What you will do |
Give the total number of lines in the data below that include "grid", and nothing else.

Provided information |
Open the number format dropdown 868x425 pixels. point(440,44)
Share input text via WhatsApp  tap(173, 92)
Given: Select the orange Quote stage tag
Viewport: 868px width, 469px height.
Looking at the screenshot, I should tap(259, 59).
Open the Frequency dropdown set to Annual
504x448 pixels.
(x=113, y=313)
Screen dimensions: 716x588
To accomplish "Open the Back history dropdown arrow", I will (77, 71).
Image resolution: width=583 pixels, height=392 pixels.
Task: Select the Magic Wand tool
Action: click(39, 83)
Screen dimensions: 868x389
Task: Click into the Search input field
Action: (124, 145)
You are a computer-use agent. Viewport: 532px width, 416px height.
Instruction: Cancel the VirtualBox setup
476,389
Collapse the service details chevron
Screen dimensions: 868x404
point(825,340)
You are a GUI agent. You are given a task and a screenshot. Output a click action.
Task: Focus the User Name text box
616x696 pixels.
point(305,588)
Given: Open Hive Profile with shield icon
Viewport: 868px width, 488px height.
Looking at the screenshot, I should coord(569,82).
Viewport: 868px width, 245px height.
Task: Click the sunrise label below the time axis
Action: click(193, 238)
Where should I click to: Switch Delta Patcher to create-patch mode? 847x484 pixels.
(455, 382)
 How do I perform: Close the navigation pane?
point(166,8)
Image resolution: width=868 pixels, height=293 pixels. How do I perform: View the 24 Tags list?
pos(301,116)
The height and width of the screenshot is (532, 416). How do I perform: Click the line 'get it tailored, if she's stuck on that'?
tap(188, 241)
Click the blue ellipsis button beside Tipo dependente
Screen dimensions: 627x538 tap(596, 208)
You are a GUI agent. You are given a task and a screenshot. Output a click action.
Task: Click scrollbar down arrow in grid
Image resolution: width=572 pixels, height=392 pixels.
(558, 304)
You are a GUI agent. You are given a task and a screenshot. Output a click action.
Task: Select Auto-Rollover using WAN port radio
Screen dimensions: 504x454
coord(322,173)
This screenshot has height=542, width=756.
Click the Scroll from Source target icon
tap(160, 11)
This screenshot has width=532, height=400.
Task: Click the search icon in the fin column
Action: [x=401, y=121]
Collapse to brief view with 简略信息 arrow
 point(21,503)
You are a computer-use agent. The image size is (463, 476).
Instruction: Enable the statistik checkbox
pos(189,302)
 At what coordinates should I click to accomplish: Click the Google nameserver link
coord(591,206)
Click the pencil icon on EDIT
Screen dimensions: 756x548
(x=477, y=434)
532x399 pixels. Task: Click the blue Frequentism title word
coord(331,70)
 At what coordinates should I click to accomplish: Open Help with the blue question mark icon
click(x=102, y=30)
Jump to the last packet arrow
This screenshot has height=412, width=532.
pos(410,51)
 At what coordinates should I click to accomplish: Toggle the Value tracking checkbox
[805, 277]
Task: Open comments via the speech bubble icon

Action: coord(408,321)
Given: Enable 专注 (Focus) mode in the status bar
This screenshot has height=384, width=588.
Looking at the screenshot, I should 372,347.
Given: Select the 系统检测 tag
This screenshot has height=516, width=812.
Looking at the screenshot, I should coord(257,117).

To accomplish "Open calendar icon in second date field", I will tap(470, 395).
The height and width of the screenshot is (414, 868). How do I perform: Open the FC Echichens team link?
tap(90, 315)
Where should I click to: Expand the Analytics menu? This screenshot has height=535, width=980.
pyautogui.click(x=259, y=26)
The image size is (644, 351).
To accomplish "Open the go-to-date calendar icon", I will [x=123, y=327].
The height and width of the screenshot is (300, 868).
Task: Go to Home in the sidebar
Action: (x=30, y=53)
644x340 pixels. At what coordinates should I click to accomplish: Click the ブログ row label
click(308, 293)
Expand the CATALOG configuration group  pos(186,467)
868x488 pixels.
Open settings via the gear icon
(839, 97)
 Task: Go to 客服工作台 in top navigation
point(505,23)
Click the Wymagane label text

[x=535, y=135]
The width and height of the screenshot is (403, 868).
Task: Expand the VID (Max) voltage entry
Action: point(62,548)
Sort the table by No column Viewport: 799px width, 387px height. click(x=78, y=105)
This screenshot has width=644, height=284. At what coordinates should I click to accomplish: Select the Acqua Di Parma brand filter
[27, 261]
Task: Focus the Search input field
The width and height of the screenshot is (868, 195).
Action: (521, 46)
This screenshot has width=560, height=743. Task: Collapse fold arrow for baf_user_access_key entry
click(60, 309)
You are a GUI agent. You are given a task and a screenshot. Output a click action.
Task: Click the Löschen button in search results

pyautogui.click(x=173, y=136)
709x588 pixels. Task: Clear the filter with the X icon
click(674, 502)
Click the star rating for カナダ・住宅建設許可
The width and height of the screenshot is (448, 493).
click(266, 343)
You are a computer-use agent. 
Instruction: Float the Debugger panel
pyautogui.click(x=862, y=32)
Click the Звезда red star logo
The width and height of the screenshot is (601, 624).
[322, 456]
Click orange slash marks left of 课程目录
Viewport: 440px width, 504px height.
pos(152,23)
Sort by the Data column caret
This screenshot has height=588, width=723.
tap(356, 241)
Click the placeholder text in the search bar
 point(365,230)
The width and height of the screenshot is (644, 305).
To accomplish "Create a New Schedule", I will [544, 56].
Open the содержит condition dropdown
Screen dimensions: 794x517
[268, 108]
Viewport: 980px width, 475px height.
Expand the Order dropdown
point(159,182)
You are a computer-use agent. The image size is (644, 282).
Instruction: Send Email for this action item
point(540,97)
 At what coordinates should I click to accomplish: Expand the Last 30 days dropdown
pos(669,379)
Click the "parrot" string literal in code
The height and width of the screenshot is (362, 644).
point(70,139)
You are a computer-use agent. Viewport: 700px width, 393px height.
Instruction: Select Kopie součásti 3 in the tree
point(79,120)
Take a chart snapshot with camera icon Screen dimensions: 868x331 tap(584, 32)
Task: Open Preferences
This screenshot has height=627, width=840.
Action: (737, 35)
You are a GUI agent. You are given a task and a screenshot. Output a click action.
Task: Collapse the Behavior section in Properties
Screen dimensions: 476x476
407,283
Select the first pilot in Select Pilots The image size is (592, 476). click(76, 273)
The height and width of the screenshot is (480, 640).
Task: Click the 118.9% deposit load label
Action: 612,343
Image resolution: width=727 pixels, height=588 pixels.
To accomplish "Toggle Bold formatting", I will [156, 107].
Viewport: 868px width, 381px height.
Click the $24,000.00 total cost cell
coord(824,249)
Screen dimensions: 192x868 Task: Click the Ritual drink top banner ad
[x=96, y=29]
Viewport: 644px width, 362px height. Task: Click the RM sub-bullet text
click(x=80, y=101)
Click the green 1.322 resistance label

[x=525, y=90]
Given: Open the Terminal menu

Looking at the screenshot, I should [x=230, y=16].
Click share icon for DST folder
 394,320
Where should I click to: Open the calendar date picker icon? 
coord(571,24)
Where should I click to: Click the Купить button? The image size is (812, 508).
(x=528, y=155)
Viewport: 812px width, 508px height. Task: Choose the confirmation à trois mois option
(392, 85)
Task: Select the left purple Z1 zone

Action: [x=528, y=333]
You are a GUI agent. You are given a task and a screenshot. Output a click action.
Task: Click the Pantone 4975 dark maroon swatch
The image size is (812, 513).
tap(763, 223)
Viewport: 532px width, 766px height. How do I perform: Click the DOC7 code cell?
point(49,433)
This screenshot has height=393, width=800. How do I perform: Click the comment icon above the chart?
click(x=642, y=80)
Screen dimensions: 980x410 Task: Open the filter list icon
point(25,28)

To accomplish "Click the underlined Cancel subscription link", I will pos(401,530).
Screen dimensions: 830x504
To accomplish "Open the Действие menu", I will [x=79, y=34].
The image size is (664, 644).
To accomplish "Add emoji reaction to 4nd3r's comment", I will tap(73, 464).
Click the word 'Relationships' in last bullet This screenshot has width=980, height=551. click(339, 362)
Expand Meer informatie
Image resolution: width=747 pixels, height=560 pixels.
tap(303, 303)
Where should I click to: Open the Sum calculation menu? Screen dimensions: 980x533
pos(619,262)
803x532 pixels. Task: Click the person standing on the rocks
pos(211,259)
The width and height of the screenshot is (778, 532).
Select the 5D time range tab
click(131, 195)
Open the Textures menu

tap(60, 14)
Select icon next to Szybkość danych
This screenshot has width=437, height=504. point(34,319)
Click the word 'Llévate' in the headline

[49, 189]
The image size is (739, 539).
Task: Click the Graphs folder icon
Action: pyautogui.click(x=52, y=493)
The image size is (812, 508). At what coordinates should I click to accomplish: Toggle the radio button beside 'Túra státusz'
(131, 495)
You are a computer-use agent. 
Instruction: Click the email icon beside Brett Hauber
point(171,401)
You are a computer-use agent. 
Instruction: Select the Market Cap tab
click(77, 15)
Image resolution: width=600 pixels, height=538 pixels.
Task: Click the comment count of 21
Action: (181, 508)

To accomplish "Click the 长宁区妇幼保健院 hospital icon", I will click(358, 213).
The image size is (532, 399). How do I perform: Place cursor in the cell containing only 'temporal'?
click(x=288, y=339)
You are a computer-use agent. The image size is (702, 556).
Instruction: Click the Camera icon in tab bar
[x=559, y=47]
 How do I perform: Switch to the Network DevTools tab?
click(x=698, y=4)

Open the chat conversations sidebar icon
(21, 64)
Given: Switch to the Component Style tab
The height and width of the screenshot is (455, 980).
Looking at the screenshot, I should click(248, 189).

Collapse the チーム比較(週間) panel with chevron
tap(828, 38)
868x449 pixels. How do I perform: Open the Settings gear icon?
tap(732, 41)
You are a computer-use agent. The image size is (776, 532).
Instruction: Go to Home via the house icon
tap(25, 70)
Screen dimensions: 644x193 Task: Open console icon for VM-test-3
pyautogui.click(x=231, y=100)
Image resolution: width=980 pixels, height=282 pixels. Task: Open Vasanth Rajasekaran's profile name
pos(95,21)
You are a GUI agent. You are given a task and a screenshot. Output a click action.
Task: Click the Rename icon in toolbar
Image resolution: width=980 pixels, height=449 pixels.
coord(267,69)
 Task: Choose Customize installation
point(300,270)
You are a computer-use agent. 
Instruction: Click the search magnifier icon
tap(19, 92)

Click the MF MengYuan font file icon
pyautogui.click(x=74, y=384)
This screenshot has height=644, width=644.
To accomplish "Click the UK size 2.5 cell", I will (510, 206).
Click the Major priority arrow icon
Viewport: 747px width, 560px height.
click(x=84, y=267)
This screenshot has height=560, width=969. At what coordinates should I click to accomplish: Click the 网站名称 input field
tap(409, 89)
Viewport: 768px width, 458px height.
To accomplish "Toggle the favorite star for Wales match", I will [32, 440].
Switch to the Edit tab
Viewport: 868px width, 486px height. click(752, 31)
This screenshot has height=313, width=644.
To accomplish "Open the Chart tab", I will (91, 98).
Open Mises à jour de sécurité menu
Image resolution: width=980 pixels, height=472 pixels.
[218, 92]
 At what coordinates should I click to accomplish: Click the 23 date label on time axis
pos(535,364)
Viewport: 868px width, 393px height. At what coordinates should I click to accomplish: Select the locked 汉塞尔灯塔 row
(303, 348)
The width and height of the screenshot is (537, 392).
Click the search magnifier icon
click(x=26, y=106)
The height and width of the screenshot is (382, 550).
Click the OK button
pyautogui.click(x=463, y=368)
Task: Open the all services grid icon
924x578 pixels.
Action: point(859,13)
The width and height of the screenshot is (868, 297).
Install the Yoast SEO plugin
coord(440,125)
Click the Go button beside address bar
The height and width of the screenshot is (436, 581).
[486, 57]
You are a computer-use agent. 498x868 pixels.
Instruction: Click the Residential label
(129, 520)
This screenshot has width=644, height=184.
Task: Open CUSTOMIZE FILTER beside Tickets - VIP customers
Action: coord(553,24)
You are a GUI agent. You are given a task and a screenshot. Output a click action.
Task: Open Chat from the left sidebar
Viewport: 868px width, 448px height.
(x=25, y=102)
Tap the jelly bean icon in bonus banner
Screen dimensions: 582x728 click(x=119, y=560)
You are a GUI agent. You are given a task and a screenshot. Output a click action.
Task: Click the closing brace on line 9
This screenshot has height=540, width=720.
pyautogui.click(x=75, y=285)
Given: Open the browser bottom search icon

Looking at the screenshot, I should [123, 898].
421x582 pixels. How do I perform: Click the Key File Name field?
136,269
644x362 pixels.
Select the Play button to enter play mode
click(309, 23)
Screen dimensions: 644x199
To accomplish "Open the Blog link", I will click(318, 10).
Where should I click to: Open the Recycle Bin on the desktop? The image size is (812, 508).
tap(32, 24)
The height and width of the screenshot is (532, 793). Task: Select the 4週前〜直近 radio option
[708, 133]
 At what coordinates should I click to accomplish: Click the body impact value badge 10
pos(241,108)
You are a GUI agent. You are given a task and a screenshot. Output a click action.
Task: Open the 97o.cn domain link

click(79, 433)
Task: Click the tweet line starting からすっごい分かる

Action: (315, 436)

Final answer |
2